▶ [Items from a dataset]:

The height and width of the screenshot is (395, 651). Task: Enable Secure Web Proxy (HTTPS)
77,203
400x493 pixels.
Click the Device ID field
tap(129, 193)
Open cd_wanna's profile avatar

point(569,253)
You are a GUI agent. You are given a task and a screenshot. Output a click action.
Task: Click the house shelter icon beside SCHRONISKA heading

--

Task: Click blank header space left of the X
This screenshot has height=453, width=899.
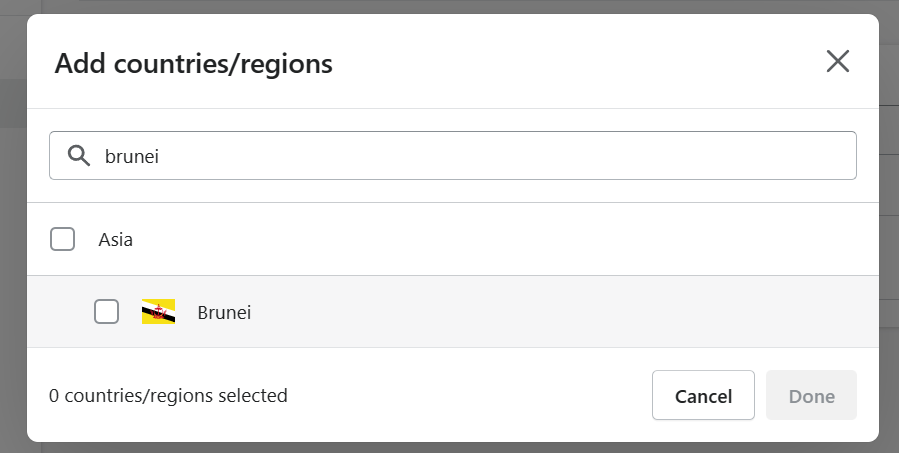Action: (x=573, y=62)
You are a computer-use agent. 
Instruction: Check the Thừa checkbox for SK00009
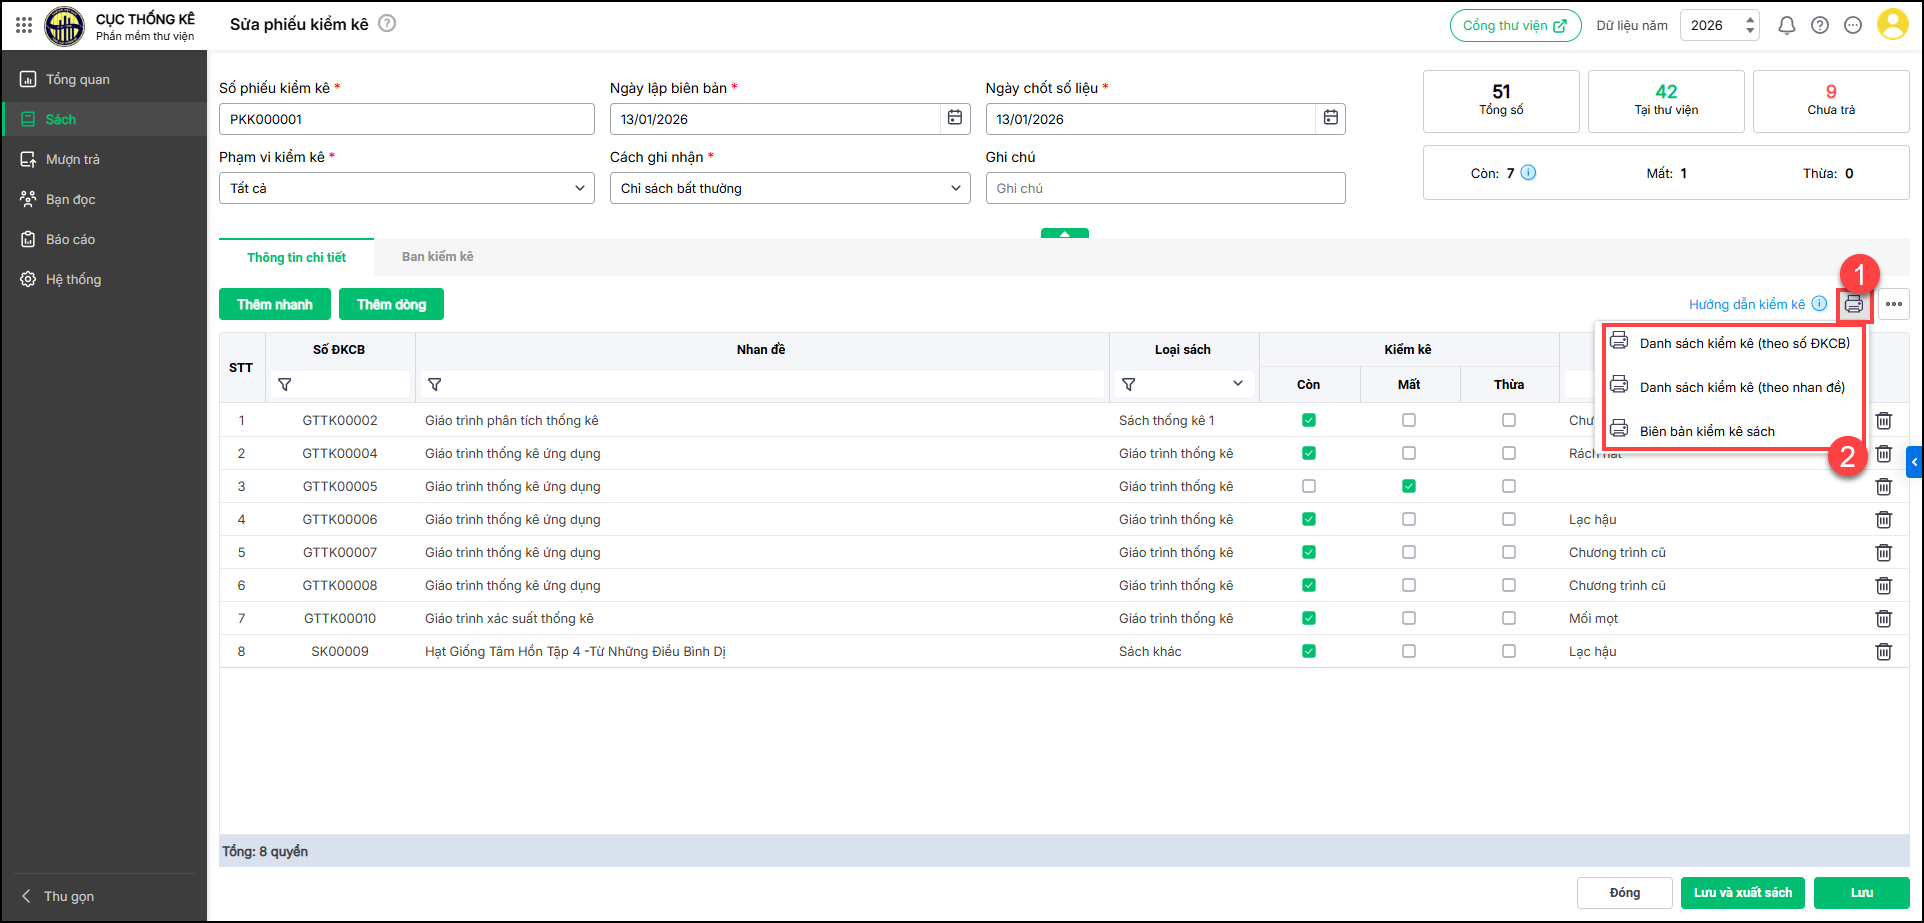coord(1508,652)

▶ [Problem]:
Where a line of the entries above holds the word "agent", return that line.

▶ [Task output]:
You are a GUI agent. You are given a task and a screenshot. Output a click action.
You are a computer-use agent. 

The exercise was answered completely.